We were rewarded with a lovely camp spot in the trees, and an even more perfect swimming spot for our final night of the trip. Again, Ian rigged the radio up and we were able to organise our lift – the mountain radio service is excellent!
Day 5
From Lake Henderson we climbed up and over the Peel Range into the Cobb Valley. We stopped for lunch at Tent Camp, having noticed the signs of civilisation slowly appearing as we picked up the marked trapping track down an hour or so earlier. From there it was a couple of hours of marching which turned out to be much harder on my calf than the rough country we’d been making our way through previously. The repetitive marching along the track was making me realise perhaps things were all working out for the best and our early exit from the Roaring Lion was meant to be for this time.

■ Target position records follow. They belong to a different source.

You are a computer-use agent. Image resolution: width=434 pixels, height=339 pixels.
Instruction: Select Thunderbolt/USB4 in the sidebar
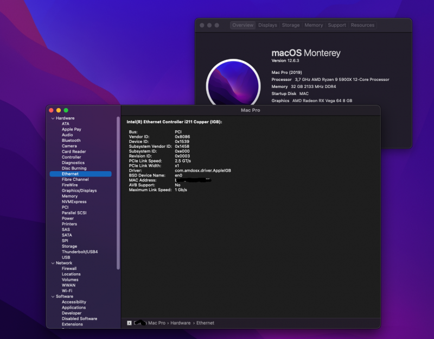pos(80,252)
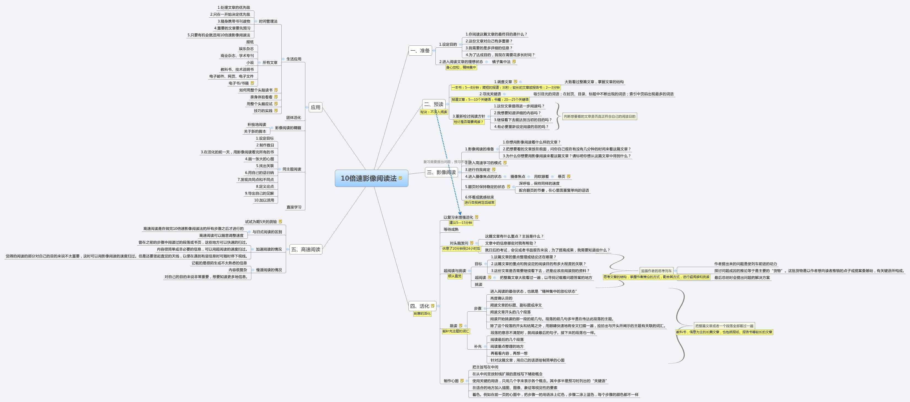Select summary box 追循作者的思考列车
910x402 pixels.
(656, 271)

Ian’s dad met us as the road end with hot tea and fresh oranges. We then piled into the car, apologising for the smell and headed for the showers and a nice meal. Our collective mood was muted, as we’d been expecting to be tramping for a further seven days, so being back in the real world after just five took some adjusting to. Looking back however, this was an incredible five day trip in itself….just a shame we were weighed down with twelve days of food!
To say thank you
On our way back to Nelson airport we arranged to call in to visit Simon Bell’s parents. We shared the details of our trip and presented them with a print of one of Ian’s stunning shots from the trip as a thank you for their help in enabling the adventure. I never met Simon, but had heard his name mentioned many-a-time involved in adventures with others from WTMC, TTC and beyond so it was lovely to hear more about him and his family, as his parents shared stories of their family tramping adventures. Once more, I felt humbled to have had the opportunity to share such an adventure with such great people. Nevertheless, I think we all feel there’s some unfinished business with Roaring Lion – we are all keen to make a return to the area and carry on exploring to the upper reaches of such a beautiful river.